Prime Minister of Zenica-Doboj Canton
- In office 20 June 2013 – 11 March 2015
- Preceded by: Fikret Plevljak
- Succeeded by: Miralem Galijašević

Personal details
- Born: 17 September 1959 (age 66) Žepče, SR Bosnia and Herzegovina, SFR Yugoslavia
- Party: Social Democratic Party

= Munib Husejnagić =

Bosnian politician (born 1959)

Munib Husejnagić (born 17 September 1959) is a Bosnian politician. He served as the Prime Minister of Zenica-Doboj Canton from 20 June 2013 until his forced resignation less than eight months later, amid the violent protests and riots in Bosnia and Herzegovina.

==Early life==
Husejnagić was born in Žepče, a town in central Bosnia and Herzegovina.

==Political career==
Husejnagić was elected as the prime minister of Zenica-Doboj Canton, one of Bosnia and Herzegovina's ten cantons, on 20 June 2013. The canton's previous prime minister resigned on 17 June 2013.
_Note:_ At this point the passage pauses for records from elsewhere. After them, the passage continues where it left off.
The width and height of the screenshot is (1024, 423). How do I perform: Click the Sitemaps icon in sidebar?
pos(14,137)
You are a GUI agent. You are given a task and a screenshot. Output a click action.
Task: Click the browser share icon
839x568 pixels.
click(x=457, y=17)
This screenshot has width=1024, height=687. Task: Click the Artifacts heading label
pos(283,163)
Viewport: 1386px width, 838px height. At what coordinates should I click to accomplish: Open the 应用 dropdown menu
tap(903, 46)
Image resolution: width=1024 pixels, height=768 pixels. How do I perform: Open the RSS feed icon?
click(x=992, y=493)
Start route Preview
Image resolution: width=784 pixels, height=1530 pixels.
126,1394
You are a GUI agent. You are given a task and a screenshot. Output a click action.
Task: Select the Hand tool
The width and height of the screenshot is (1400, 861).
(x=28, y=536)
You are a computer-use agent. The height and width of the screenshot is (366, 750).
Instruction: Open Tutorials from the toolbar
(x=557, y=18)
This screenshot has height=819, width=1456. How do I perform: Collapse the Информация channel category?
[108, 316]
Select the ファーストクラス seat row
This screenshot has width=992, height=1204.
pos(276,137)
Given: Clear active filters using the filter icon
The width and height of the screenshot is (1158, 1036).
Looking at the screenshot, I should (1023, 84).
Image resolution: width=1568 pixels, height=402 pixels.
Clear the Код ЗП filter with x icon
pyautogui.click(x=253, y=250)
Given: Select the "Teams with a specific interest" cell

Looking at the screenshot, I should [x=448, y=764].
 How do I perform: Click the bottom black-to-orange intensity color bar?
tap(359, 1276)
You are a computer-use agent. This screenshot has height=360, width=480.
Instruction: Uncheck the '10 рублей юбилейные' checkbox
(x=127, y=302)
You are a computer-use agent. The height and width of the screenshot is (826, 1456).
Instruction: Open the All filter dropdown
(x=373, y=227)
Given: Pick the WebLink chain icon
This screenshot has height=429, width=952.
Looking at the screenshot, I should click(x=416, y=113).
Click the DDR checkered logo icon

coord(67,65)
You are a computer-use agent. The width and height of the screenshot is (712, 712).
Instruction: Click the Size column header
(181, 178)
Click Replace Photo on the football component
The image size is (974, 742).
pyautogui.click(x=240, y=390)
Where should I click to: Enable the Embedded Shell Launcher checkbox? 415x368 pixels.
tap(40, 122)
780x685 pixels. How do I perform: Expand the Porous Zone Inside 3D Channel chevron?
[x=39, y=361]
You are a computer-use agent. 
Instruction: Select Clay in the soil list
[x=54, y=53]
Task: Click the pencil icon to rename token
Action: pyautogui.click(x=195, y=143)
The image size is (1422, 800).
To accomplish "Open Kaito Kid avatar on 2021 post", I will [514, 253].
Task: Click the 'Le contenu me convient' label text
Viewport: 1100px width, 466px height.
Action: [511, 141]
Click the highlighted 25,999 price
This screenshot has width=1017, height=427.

During the violent protests and riots in Bosnia and Herzegovina in February 2014, Husejnagić and the entire government of the Zenica-Doboj Canton were forced to resign by 6,000 protesters who threw eggs at the government at the government building and demanded his resignation, considering him to be a corrupt leader.

==Personal life==
On 23 February 2015, Husejnagić was attacked and sustained minor injuries after being attacked by a man in a café.